The first Republican who was able to get large numbers of traditional Democrat voters to strongly support him was President Ronald Reagan. Reagan was also the model for the modern media-driven propaganda campaign that was largely perfected by Karl Rove for George W. Bush’s 2000 campaign. The key driving force in any such campaign is propaganda. You get the people to vote against their own best interests by convincing them to cast their vote based upon some single point of distinction which sounds appealing to the particular block of voters you are targeting. If you can target enough blocks of these “single issue” voters, along with traditional party loyalists, you will win the election, even though the program you actually intend to implement will do damage to the vast majority of people who vote for your side.
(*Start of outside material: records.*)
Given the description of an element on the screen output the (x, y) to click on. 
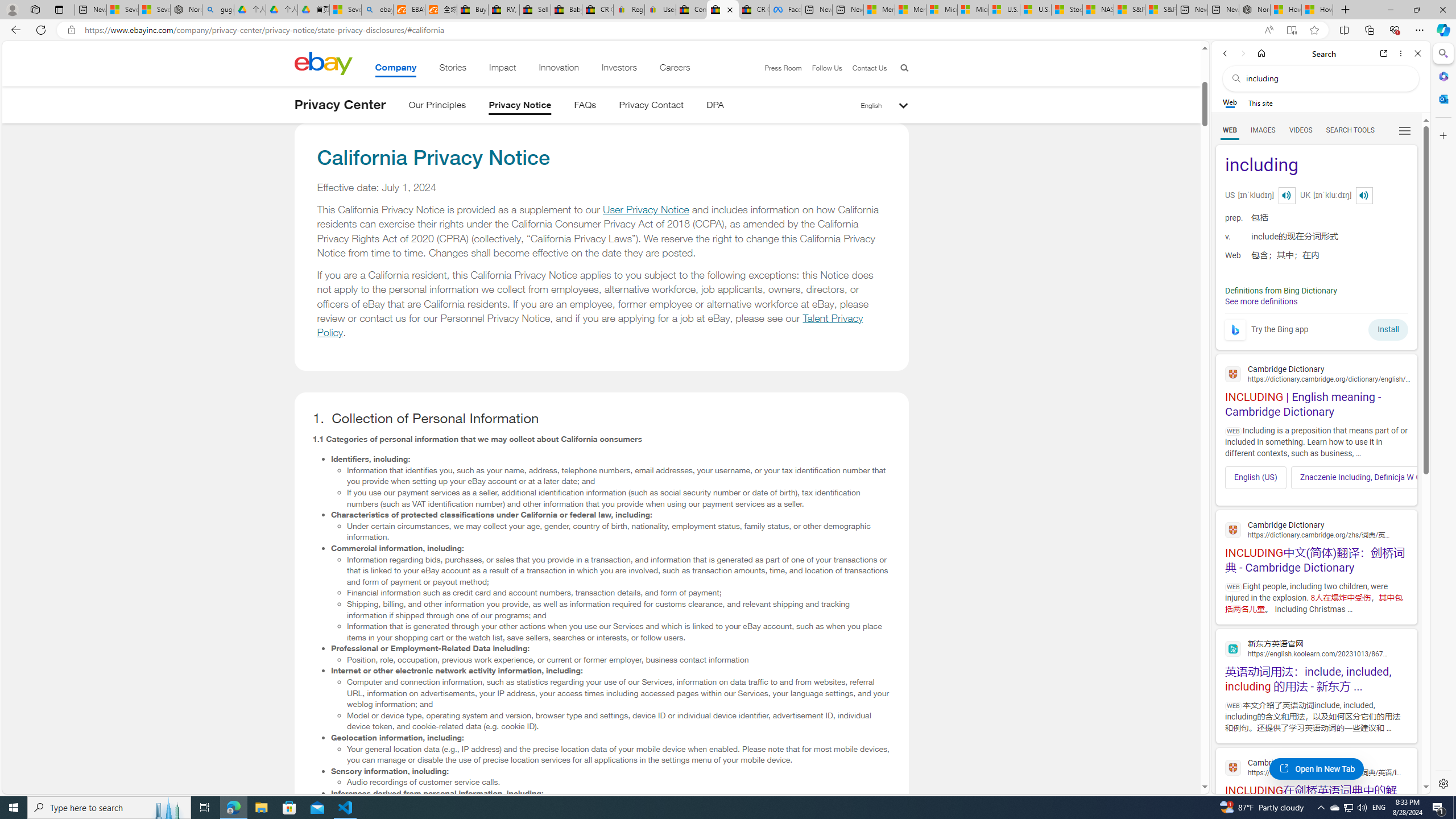
Buy Auto Parts & Accessories | eBay (472, 9)
English (US) (1255, 477)
Customize (1442, 135)
Class: dict_pnIcon rms_img (1363, 194)
This site scope (1259, 102)
Given the description of an element on the screen output the (x, y) to click on. 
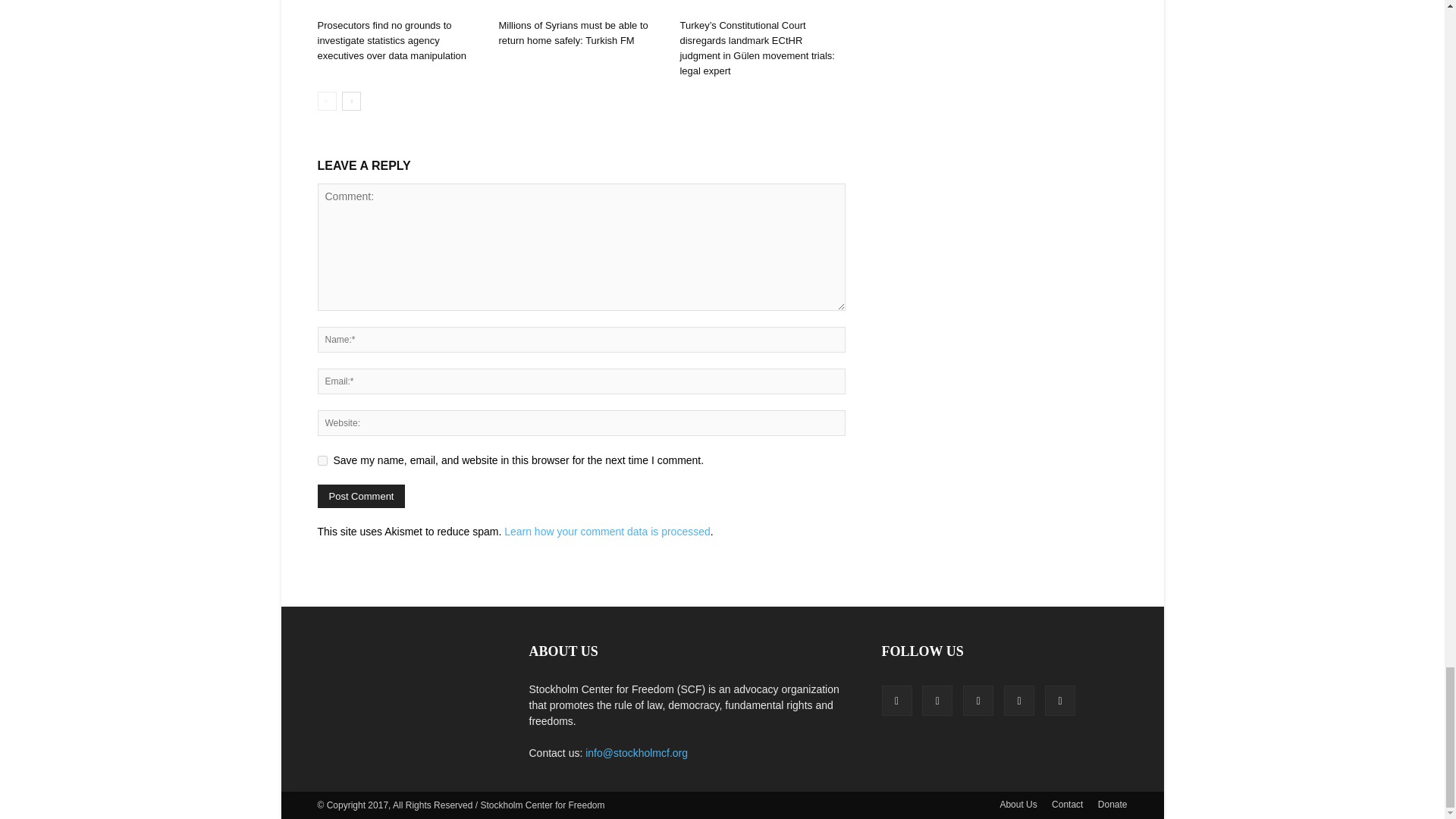
Post Comment (360, 495)
yes (321, 460)
Given the description of an element on the screen output the (x, y) to click on. 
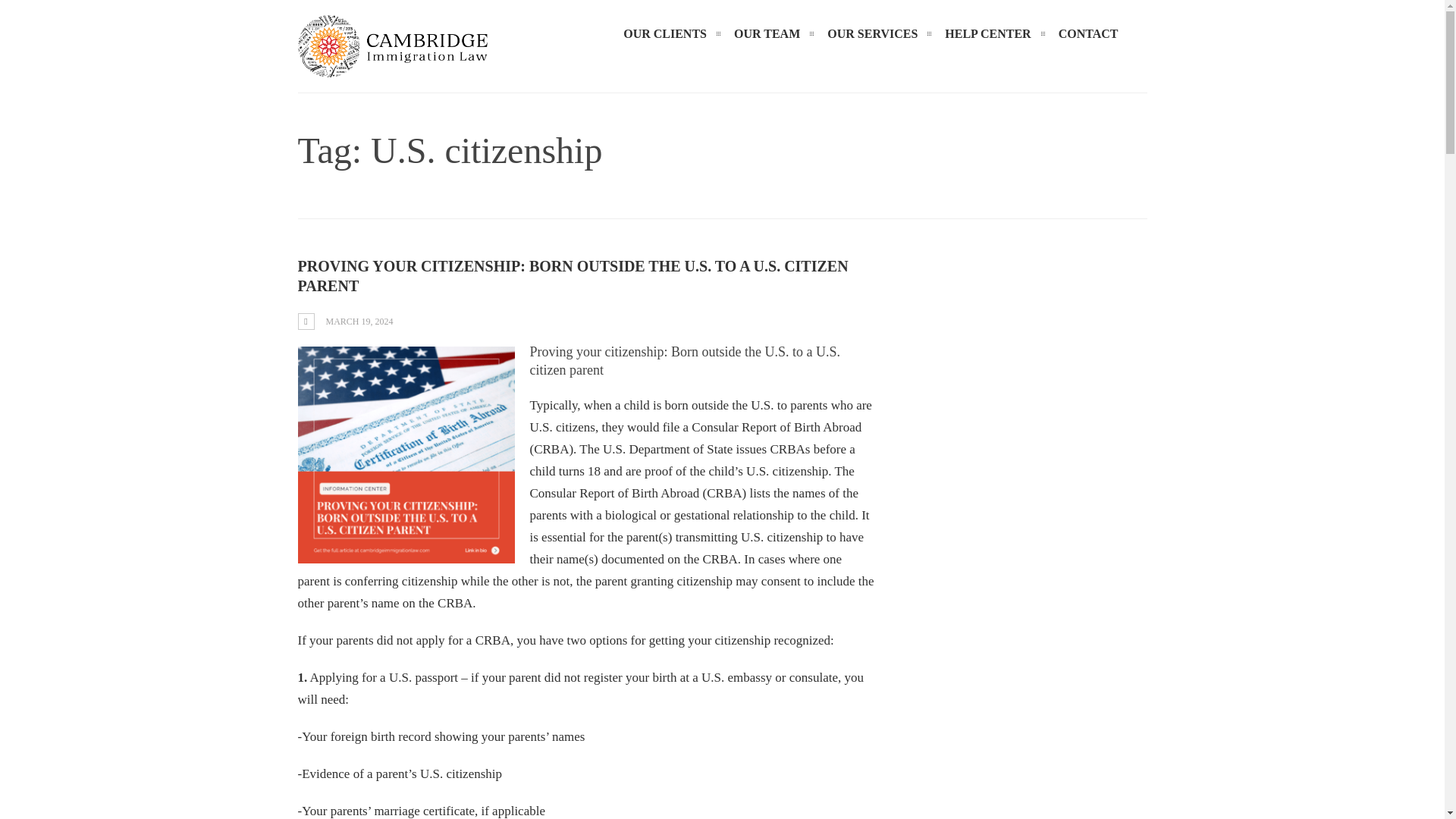
OUR TEAM (767, 33)
OUR SERVICES (871, 33)
HELP CENTER (987, 33)
CONTACT (1088, 33)
Marriage Green Card and Citizenship Attorneys (391, 65)
OUR CLIENTS (664, 33)
Given the description of an element on the screen output the (x, y) to click on. 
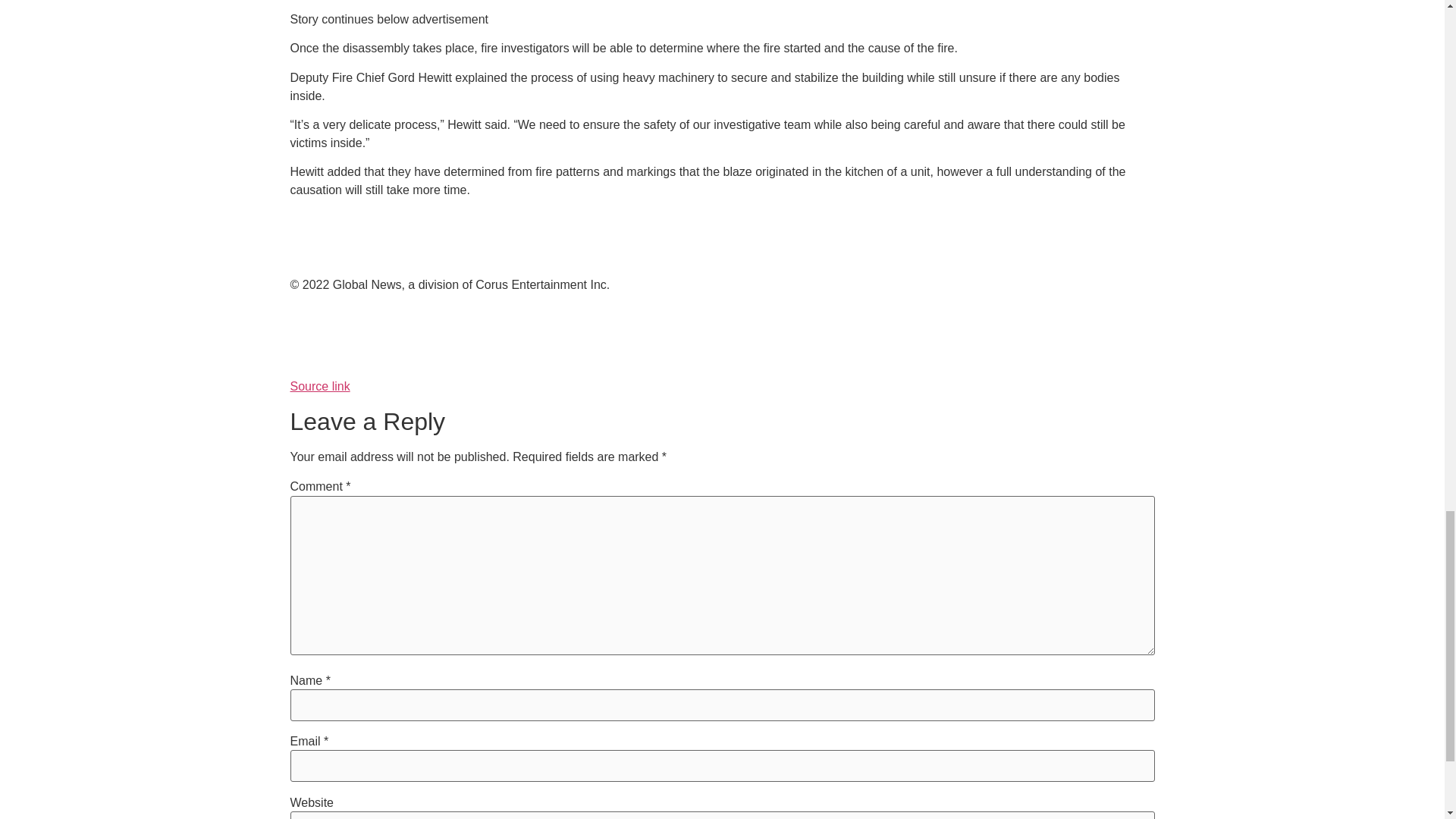
Source link (319, 386)
Given the description of an element on the screen output the (x, y) to click on. 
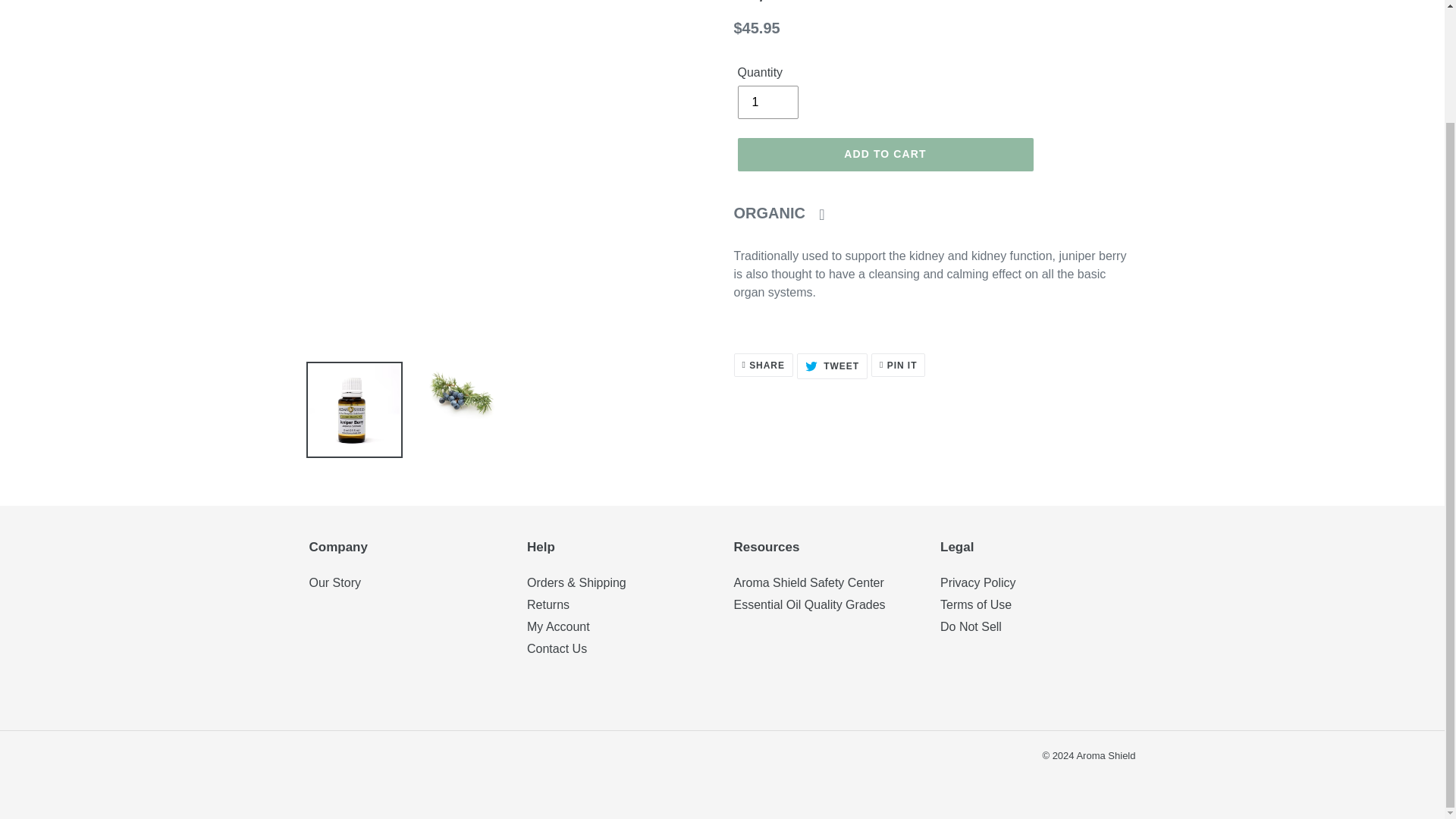
1 (763, 364)
Contact Us (766, 101)
Do Not Sell (556, 648)
Terms of Use (897, 364)
ORGANIC (970, 626)
Our Story (975, 604)
Learn more about quality grades (785, 212)
Essential Oil Quality Grades (334, 582)
Aroma Shield (785, 212)
Returns (809, 604)
Privacy Policy (1105, 755)
My Account (548, 604)
Given the description of an element on the screen output the (x, y) to click on. 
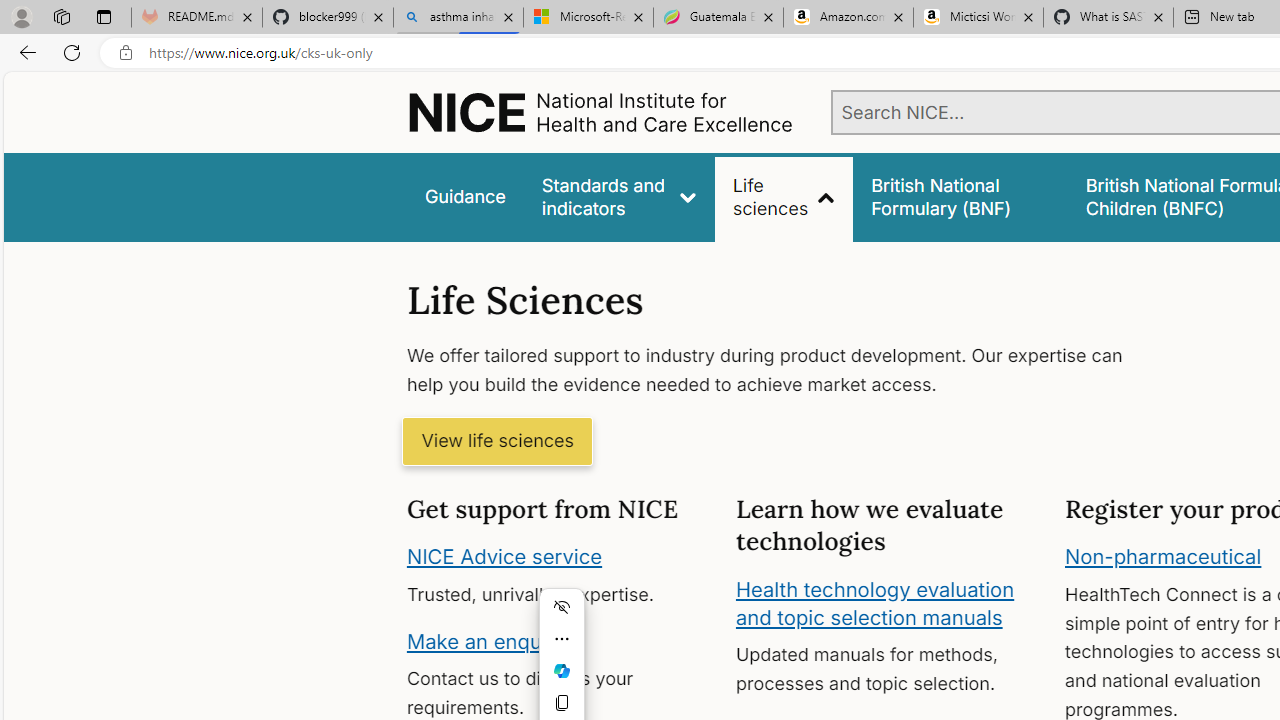
NICE Advice service (503, 557)
Given the description of an element on the screen output the (x, y) to click on. 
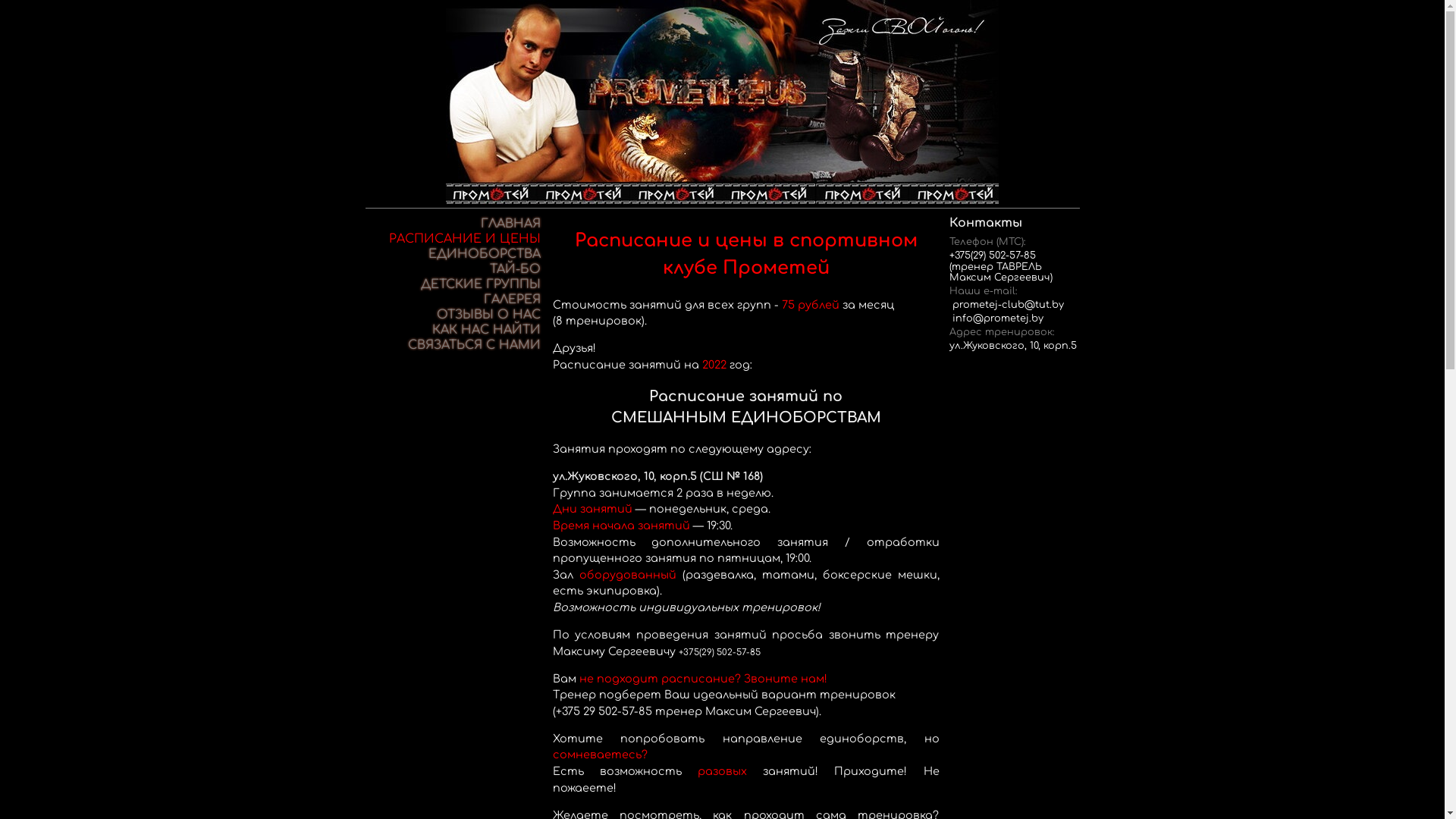
 info@prometej.by  Element type: text (997, 318)
 prometej-club@tut.by  Element type: text (1007, 304)
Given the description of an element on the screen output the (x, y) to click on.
Frank’s book, What’s the Matter with Kansas?, clearly documents how this process has worked its way to conclusion in Kansas. The State of Kansas has one of the best climates for business, and one of the worst climates for workers, in the entire United States. It has this due to the success of the “single issue” political process and the constant propaganda being fed to them by business interests tied to the Republican Party. I first wrote about that unfairness in the radio medium over a year ago.

But the key take-away from Frank’s book is just how easy this has all been for the wealthy who now own most of America. Or at least, most of middle-America (which was always cheaper to buy than the coastal areas). And if you wish to assess just how difficult it is to oppose those wealthy companies and individuals, just take a look at the mess our political system has made of illegal immigration. I can’t believe that more than a small minority of Americans want to see our nation flooded with illegal immigrants. But big business uses illegal immigrant workers to drive down (or hold down) labor costs, so guess what: our nation is flooded with illegal immigrant workers and there isn’t anything that regular Americans can do to stem the tide of illegal immigrants. And yet, Americans keep voting for those same politicians who keep letting in illegal immigrants who take over our jobs. Isn’t that insanity on the part of the voting public? Well, that insanity is institutionalized in Kansas. The Republicans have succeeded in getting the voters to focus on all the wrong issues and to vote themselves continuing degradation in the work force and in all spheres of their personal economic lives, all to the benefit of the wealthiest Americans. It might be fair to ask if Kansas will ever come to its senses in time. I must certainly hope so, because if the answer to that question is “no,” then there is no hope for whatever is left of the United States of America.